____ Testo del documento

Veni, vidi, vici

Chi sono le squadre che stanno ammazzando il campionato, in giro per l'Europa. Quanto il dominio delle solite influisce sull'appeal dei tornei?

Quattro assassini si aggirano per l’Europa. Hanno un nome, dei colori sociali, molti volti, e non servono né scientifica né detective per beccarli. Agiscono ogni maledetta domenica in barba a portieri e difensori, non hanno pietà e infieriscono sulle loro vittime. Hanno ucciso i loro campionati con efferatezza ma senza indugiare, perché il sadico e spettacolare gioco del gatto col topo non interessa. Sono dei professionisti seri, concentrati sulla loro missione: eliminare ogni speranza degli avversari il prima possibile. E la missione è compiuta già a gennaio: Ligue 1, Super Liga serba, campionato ungherese e Souper Liga greca sono defunte, le loro sagome disegnate col gesso su campi di calcio che di fatto non avranno più molto da dire fino al prossimo agosto.

Il primo killer è il Paris Saint-Germain. Ricco, affascinante, dannatamente famoso, colleziona vittime come Barbablù. 17 vittorie e 3 pareggi, 54 punti, 20 di vantaggio sui carneadi dell’Angers, 50 gol fatti (il secondo miglior attacco, il Nizza, è fermo a soli 33), solo 9 subiti. Numeri che dicono una ovvietà e lasciano una profezia: la prima è banalmente che il Psg è di gran lunga la squadra più attrezzata di Francia, anche se bastava leggere la rosa per capirlo. La seconda è che la già fragile concorrenza si è sgretolata. Montpellier sciolto al sole dopo il sorprendente titolo del 2012, Lione ridotto all’anonimato, Monaco pressoché smobilitato, Marsiglia suicidatosi dopo la sanguinosa faida interna che ha portato all’addio di Bielsa: se il primo avversario deve essere l’Angers neopromosso, in prospettiva gli emiri possono festeggiare per un buon decennio.

________
____ Righe di dati

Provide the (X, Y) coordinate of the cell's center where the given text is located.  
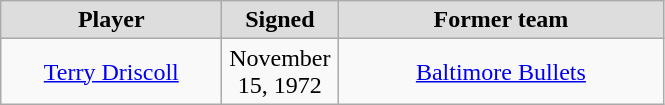
Player (112, 20)
Terry Driscoll (112, 72)
Baltimore Bullets (501, 72)
Signed (280, 20)
November 15, 1972 (280, 72)
Former team (501, 20)
Scan for the cell matching the given text and deliver its (X, Y) coordinate at center. 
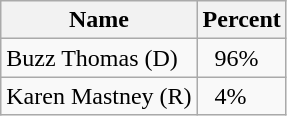
Percent (242, 20)
4% (242, 96)
Name (99, 20)
Karen Mastney (R) (99, 96)
Buzz Thomas (D) (99, 58)
96% (242, 58)
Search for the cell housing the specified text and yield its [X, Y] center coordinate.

________

Compito 1 →
Puoi riscrivere tutti i record sostituendo "coordinate" con "point", senza altre modifiche e lasciando fuori le immagini?
Compito 2 →
Puoi continuare l'articolo sulle squadre che dominano i campionati europei a partire dall'ultima frase riportata?

Risposta 1 →
Provide the (X, Y) point of the cell's center where the given text is located.  
Player (112, 20)
Terry Driscoll (112, 72)
Baltimore Bullets (501, 72)
Signed (280, 20)
November 15, 1972 (280, 72)
Former team (501, 20)
Scan for the cell matching the given text and deliver its (X, Y) point at center. 
Percent (242, 20)
4% (242, 96)
Name (99, 20)
Karen Mastney (R) (99, 96)
Buzz Thomas (D) (99, 58)
96% (242, 58)
Search for the cell housing the specified text and yield its [X, Y] center point.

Risposta 2 →
Psg facile sul Monaco: 3-0 in trasferta.

Il secondo viene dal passato, dai seppiati anni Cinquanta. È il Ferencvaros “nipotino” dello squadrone di Florian Albert, che con 18 punti di vantaggio sull’Ujpest si avvia a vincere il 29esimo titolo di campione di Ungheria a 12 anni dall’ultimo successo. Due sconfitte nell’ultimo mese del 2015 hanno un po’ sporcato il ruolino di marcia della squadra allenata dall’ex laziale Thomas Doll, ma la pochezza del campionato magiaro è ormai cronica e il club – nato con gli Asburgo ancora regnanti a Budapest – non ha comunque la benché minima ombra di rivale.

Ancora più spietata, e per certi versi più romanzesca, è la carriera di ammazza-campionato della Stella Rossa di Belgrado. Fosse un personaggio letterario, il club sarebbe il Raskolnikov di Dostoevskji: aristocrazia decaduta, forti problemi economici, una vitalità e una forza d’animo slava che bruciano dentro. Schiacciata per anni dalla dittatura degli odiati cugini del Partizan, la Crvena Zvezda quest’anno era partita malissimo, eliminata dai preliminari di Europa League dagli oscuri kazaki del Kairat. Una vittoria all’esordio in campionato, due pareggi e le prime cocenti critiche al tecnico, Miodrag Bozovic. Poi, qualcuno deve aver attivato un interruttore nascosto e dalle parti del Marakana è risuonata la massima di José Mourinho: «Un vincente non è mai stanco di vincere». Detto, fatto: 19 vittorie consecutive, 65 gol fatti, 25 punti di vantaggio sul Cukaricki alla 22esima giornata su 30. Sarebbe già matematicamente campione se la formula della Superliga non prevedesse un secondo girone di playoff tra le prime 8 in cui ogni squadra parte con la metà dei punti fatti nella stagione regolare.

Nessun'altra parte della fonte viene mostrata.